—El poder de la mente…— decía un viejo abogado para sí mismo, mientras descansaba su cuerpo en el mullido asiento de su oficina. Fumaba su pipa con tabaco, mientras leía uno de sus viejos libros de filosofía. Novelas escritas por emperadores romanos que destacan la complejidad de la conducta humana y la profundidad de las ideas de esos antiguos gobernantes— una palabra para gobernar a miles, conquistar un imperio sin lanzar una flecha o blandir una espada…— casi en cada párrafo hacía una pausa para acomodar sus pensamientos.
—¿Cuál será el límite del poder humano? ¿Cuál el alcance de la mente? — se preguntó y siguió leyendo— porque la mejor forma de jugar a la guerra es hacer aliados, ganar un aliado es equivalente a perder un enemigo y las guerras se ganan eliminando oponentes— dejó su libro a un lado para rellenar su pipa. Luego regresó a su lectura, pero por más que intentaba leer, sus ideas lo traicionaban. No dejaba de preguntarse, la duda lo atormentaba.
—Quizá, si mi concentración es la suficiente— pensó— pueda atravesar un cristal con una aguja, como los monjes tibetanos o sacar mi espíritu del cuerpo y viajar por otros mundos en los sueños, como un chamán del Amazonas. Mis manos… si las junto y me convenzo de que no puedo separarlas… Porque el poder de la mente supera a la del cuerpo y si yo creo que no puedo separar mis manos, es porque no voy a poder, no existe, en realidad, la posibilidad de separar mis manos, no se puede, así como no se puede penetrar un muro de ladrillos, estas dos manos mías que ahora están juntas, nunca se podrán separar—.

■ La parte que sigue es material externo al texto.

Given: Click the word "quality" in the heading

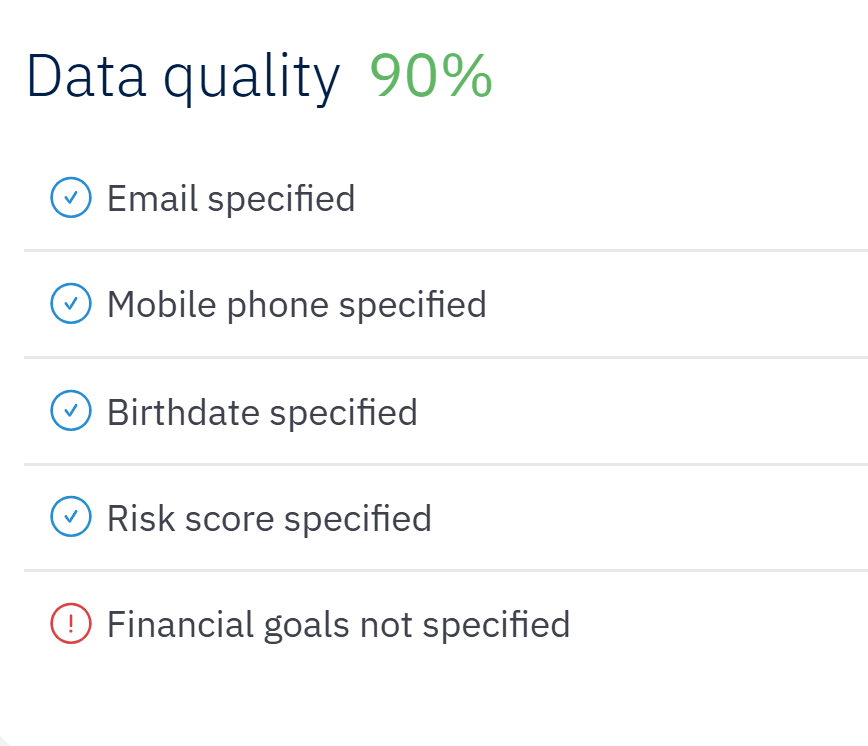Looking at the screenshot, I should click(252, 78).
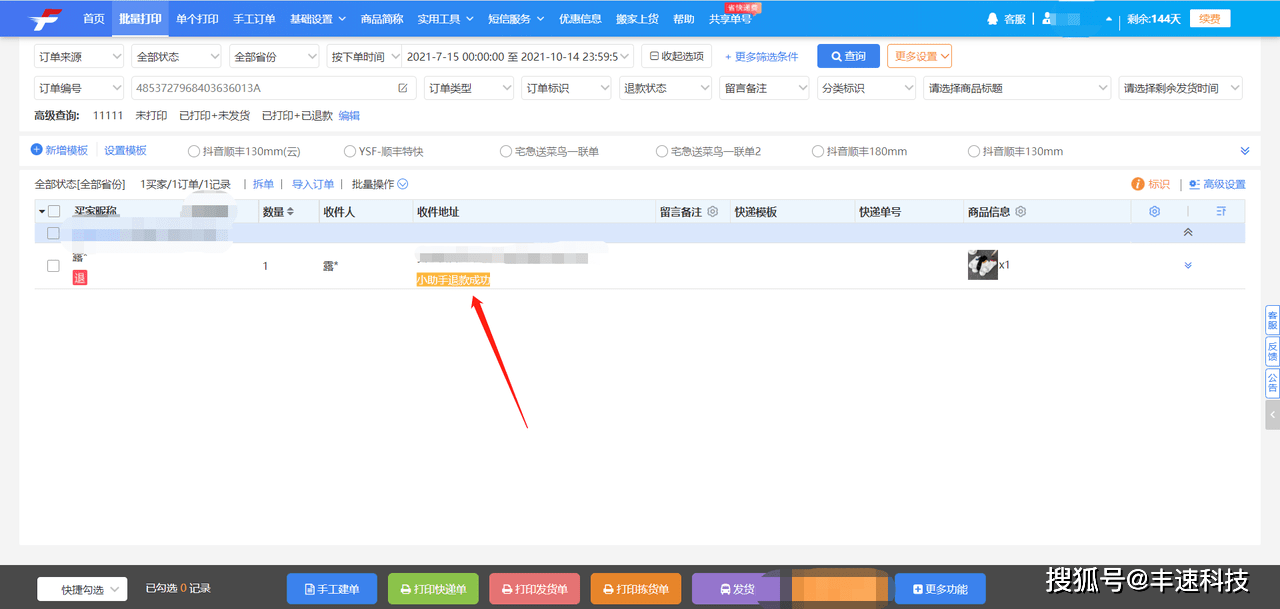Click the 打印快递单 green button
Screen dimensions: 1280x609
click(x=433, y=589)
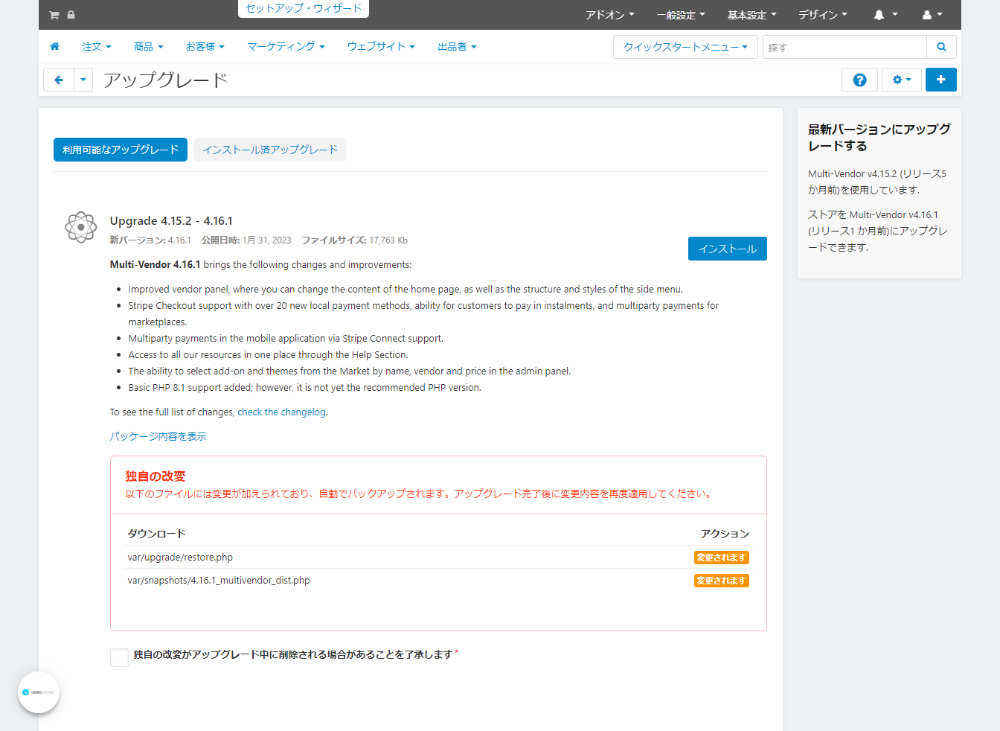This screenshot has height=731, width=1000.
Task: Click the blue plus add button
Action: tap(941, 80)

Cerró los ojos, tratando de concentrarse tanto como podía, destruyendo la idea de que sus manos alguna vez estuvieron separadas, para él, las palabras “manos” y “juntas” eran una sola. No era lógico en su mundo que pudiera separar las manos. Al abrir los ojos, sus manos palmas estaban pegadas y por más que intentaba separarlas, le era imposible. Sentía una cierta satisfacción, por poner a prueba el poder de su mente y descubrir que era capaz de cosas que nunca imaginó. Sin embargo, sus manos seguían pegadas y cada vez que fracasaba en su intento de separarlas, más se convencía a sí mismo de que no podía.
El abogado comenzaba a desesperarse. Sentía calor y su corbata le apretaba, pero no podía aflojarla pues tenía sus manos atrapadas por su mente. Volteó al teléfono para llamar a emergencias, pero le sería imposible marcar o tomarlo. Entonces, se levantó y se dirigió a la puerta, se esforzaba por girar la perilla con los codos, pero sus actos eran cada vez más desesperados. Le costaba respirar y otra idea loca brotó de la profundidad de su mente. Siguiendo la misma lógica de sus manos, si él se lo proponía, sus piernas igual quedarían inmóviles y no podría ni arrastrarse por ayuda.
Se vio a sí mismo en el suelo, tirado y sin poder levantarse. Con sus piernas inmóviles y sus manos pegadas. Al instante, cayó al suelo y sus piernas parecían las de un títere sin titiritero. En la imagen aterradora de su mente, él no podía gritar, su lengua estaba entumecida también. Entonces, sus brazos tampoco le respondían y su cuerpo entero se iba convirtiendo en una estatua humana. Sin poder mover ni un dedo, su dorso parecía una estatua de cera y sus piernas eran dos costales de carne aguados. Su mente seguía pensando, atrapada dentro del cuerpo inútil, mientras hacía su mayor esfuerzo por respirar.
Lo único que escuchaba era el latido de su corazón y su respiración pesada. Sus pulmones se detenían de un momento a otro y el último sonido que quedaba era el de su corazón, que golpeaba con fuerza — Mi mente me ha encerrado en este cuerpo ¿Será capaz de hacer que deje de respirar o que se pare mi corazón? — Entonces, dejó de respirar y sólo quedó el bombeo de su corazón, que se ralentizaba, cada que daba un golpeteo se detenía un instante y parecía que ya no volvería a latir, pero claramente se escuchaba el latir del corazón, hasta que, después de un último latido, este ya no se escuchó más.